MADISON, Wis. (AP) -- Business owners and leaders spoke out Wednesday in favor of a plan to put $25 million in state money into Wisconsin startups.
The bipartisan legislation from Republican Rep. Mike Kuglitsch of New Berlin would put the money into a fund that invests in agriculture, technology, energy and other industries. The fund also would get at least $50 million from private sources.
The initial $25 million was included in Republican Gov. Scott Walker's proposed budget. Under the proposal, the State of Wisconsin Investment Board and the Wisconsin Economic Development Corp. would hire a fund manager to attract private investments and direct them to newer companies — mostly younger than 5 years old — that are trying to grow and that have good potential.
David Summers is the co-founder of KrunchThat!, a Madison-based startup that uses research technology to help college students with academic papers. He and two partners started the company last year before launching a website in March.
He said the company is looking for about $1.5 million to help offset marketing and legal service costs and eventually hire more developers.
"Penetrating the market takes a lot of upfront capital," Summers said. "I think the legislation is a terrific way to supplement the funding gap we have seen."
Other business owners and leaders joined Summers in applauding the plan, saying it will bring certainty to state's entrepreneurial environment.

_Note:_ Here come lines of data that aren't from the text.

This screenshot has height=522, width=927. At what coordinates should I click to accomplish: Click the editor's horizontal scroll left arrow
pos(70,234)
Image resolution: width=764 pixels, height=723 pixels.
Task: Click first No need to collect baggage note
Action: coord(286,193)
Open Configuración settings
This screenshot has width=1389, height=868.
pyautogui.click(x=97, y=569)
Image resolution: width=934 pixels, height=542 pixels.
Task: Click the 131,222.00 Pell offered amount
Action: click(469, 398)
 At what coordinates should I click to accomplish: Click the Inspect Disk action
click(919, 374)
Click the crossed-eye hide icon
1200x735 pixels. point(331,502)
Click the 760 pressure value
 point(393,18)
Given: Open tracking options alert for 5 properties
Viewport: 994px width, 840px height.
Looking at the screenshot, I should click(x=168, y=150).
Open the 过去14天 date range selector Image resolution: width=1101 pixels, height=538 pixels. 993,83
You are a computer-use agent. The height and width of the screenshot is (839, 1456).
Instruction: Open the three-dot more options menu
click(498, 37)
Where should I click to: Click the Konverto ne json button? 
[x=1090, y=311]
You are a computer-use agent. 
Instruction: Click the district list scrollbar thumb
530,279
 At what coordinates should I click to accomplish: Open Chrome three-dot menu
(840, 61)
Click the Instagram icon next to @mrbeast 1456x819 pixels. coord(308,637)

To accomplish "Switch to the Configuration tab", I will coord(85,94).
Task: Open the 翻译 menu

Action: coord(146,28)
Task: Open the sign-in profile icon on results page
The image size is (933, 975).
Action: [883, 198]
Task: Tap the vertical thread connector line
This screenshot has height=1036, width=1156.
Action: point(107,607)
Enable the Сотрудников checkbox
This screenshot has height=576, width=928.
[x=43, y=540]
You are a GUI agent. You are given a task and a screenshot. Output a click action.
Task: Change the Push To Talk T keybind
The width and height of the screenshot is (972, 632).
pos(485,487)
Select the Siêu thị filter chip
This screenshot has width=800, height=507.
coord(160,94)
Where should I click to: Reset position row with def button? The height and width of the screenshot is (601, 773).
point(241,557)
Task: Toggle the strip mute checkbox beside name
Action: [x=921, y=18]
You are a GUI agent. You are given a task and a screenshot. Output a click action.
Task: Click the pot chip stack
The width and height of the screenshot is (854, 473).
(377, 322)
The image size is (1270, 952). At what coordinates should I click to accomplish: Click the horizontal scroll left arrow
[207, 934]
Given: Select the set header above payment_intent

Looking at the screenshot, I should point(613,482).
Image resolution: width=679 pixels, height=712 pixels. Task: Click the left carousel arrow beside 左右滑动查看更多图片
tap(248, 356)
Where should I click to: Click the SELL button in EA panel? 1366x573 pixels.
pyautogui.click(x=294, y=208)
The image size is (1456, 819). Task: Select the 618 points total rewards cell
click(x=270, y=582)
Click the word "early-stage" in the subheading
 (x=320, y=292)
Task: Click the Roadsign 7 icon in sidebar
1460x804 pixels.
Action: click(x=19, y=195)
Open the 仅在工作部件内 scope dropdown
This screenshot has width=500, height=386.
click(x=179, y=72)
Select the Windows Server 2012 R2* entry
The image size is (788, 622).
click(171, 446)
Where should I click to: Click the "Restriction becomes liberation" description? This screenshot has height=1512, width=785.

Steve Lyons, president of the Wisconsin Growth Capital Coalition, told the Assembly Committee on Jobs, Economy and Mining at a Capitol hearing that Wisconsin is falling behind states with a similar workforce in attracting venture capital to create jobs back home. Lyons noted that 19 percent of Minnesota's workforce is created by venture capital, compared with 3 percent in Wisconsin.
"If we are truly going to compete in the new marketplace, create jobs and lead the way as Wisconsin has in so many things, we must act now." Lyons said.
Tom Still, president of the Wisconsin Technology Council, said many companies left Wisconsin because the state didn't have enough capital to help them get through an early growth stage. Still said the funding would help create jobs with good salaries and benefits.
"It's a walking start," he said of the proposal. "It sets a way where right choices can be made."
Walker promised to create 250,000 private-sector jobs by 2015, but Wisconsin is far from reaching that goal. The state recently dropped to 44th in the nation for creating private-sector jobs.
The legislation drew concerns from two Democratic lawmakers who said a one-time investment is not enough to guarantee a long-term return.
Assembly Democratic Minority Leader Peter Barca of Kenosha, along with Sen. Julie Lassa of Stevens Point, announced last week that they are introducing separate venture capital legislation. Lassa said Kuglitsch's proposal doesn't require companies that received funds to have offices and staff in Wisconsin and therefore cannot ensure sustainable growth in the state.
Other Democrats wondered how many jobs Kuglitsch's proposal would actually create.
In response, Kuglitsch said his focus is on businesses, and that jobs would be created as a result.